Sometimes they change names...
 
@kelalaka Again IANAL, but my link seems pretty conclusive they are legally gone (plus their former domain name was repurposed), and had officially registered as public communication advisors ("Activité (code NAF) 7021Z : Conseil en relations publiques et communication").
 
@fgrieu thanks.
 
8:24 PM
@SqueamishOssifrage Thanks for the re-linking. I'm lazy+busy+procrastinating (so much that I let the deadline for Eurocrypt (ending in 36 minutes) slip for a would-be article on an unrelated subject, but I digress) and had not read the article that you kindly pointed.
Now I at least skimmed over it.

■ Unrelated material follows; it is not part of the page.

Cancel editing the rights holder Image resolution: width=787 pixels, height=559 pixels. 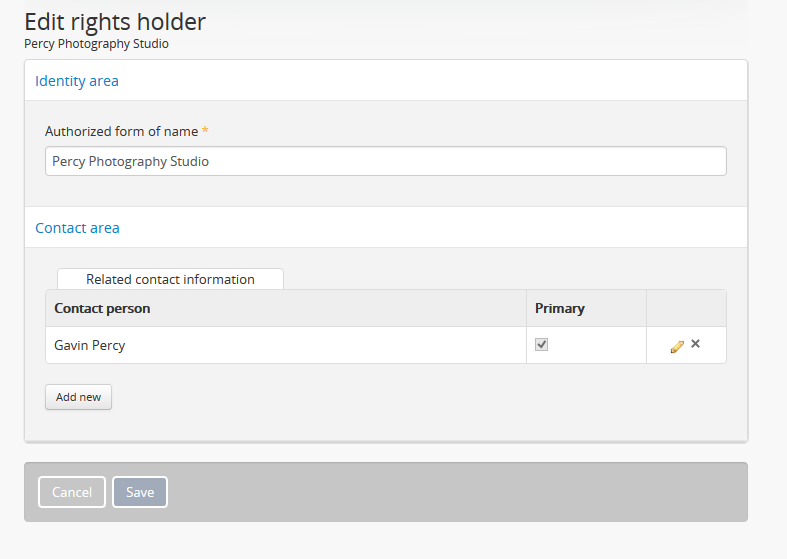pos(72,492)
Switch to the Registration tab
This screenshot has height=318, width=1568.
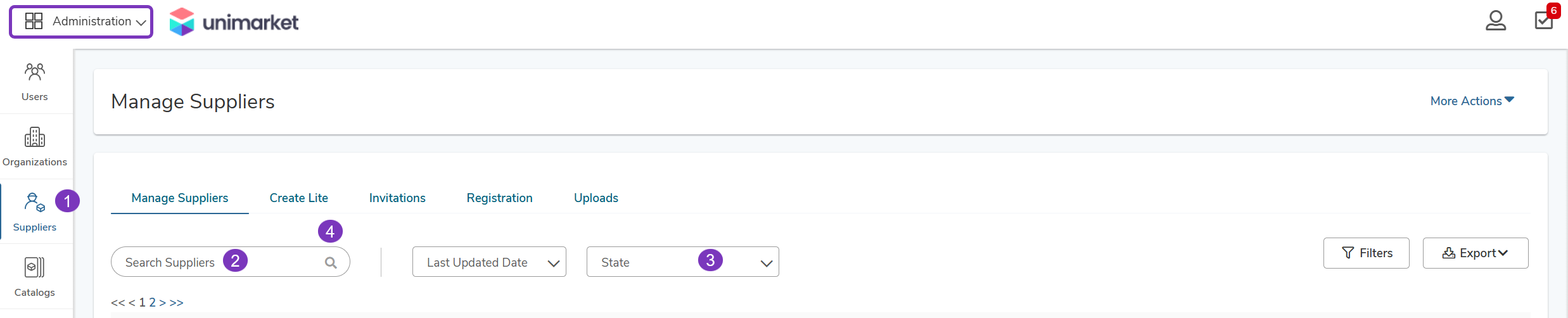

If I get the big picture (pun intended), they manage that one file is parsed as JPEG, the other as a BMP. Clever. In some contexts there might be other options, like ZIP, which (for some implementations of the parser) tolerates a lot of junk. Note: at least I never doubted about what you stated!
 
8:36 PM
@fgrieu video of the article from the conference youtube.com/watch?v=3M1jIO-jLHI&t=735s
 
@kelalaka: thanks for your edit adding poncho's remark, I should have done just that!
 
@fgrieu use my comments and delete them, too?
 
Doing that!
 
@fgrieu Also poncho's other comment was good, too.
@fgrieu forget the comment links, If you really need, give thanks as a comment :)
 
9:38 PM
4
Q: Parity attack on block cipher

killertogeMy misunderstanding is all about the parity attack mentioned in "Cryptography Engineering by Ferguson, Schneier and Kohno". Most modern block ciphers have a 128-bit block size, but they operate on 32-bit words. They build the encryption function from many 32-bit operations.This has proved to be ...

 
 
1 hour later…
10:57 PM
@fgrieu Look up PoC||GTFO. Then untar it, and/or unzip it, and/or open it as a PDF, and/or execute it in qemu, and/or…
 
11:35 PM
@SqueamishOssifrage what is $x_0(B)$ where B is the public point in ECC. I know x(B)
 
@kelalaka In the context of Curve25519, x_0(B) means 0 if B is the identity, or x(B) if B is not the identity (note the identity does not have affine x/y coordinates). Curve25519 was chosen so that if x_0(B) is in F_p (here p = 2^255 - 19), then x_0([n]B) is also in F_p, even if B lies in the quadratic twist of Curve25519. I don't remember why I chose to write x_0 there; it's a kind of obscure detail.
20
A: Summarize the mathematical problem at the heart of breaking a Curve25519 public key

Squeamish OssifrageSix-word summary: the elliptic-curve discrete log problem. $\newcommand{\F}{\mathbb{F}}\newcommand{\Z}{\mathbb{Z}}$Summary with math: Given $x(A)$ and $x(P)$ for two points $A$ and $P$ on the elliptic curve $y^2 = x^3 + 486662 x^2 + x$ over the field $\Z/(2^{255} - 19)\Z$, find an integer $a$ su...

 
7
Q: What the X stands for in the front of Elliptic curve names

kelalakaI have seen Curve25519 and X25519, Curve448 and X448. I've seen a small note in this answer (Historical note: Originally, X25519 was called Curve25519, but now Curve25519 just means the elliptic curve and X25519 means the cryptosystem.) Is it a standard to say CurveABC is the Elliptic Curve an...

 
That post goes into some more detail about the issue with affine coordinates and the quadratic twist in what I hope is slightly less obscure prose than the Curve25519 paper. I don't remember why I chose to write $x_0(B)$ in one post and say ‘by abuse of language we prescribe that $x(\mathcal O) = 0$’ in another, though.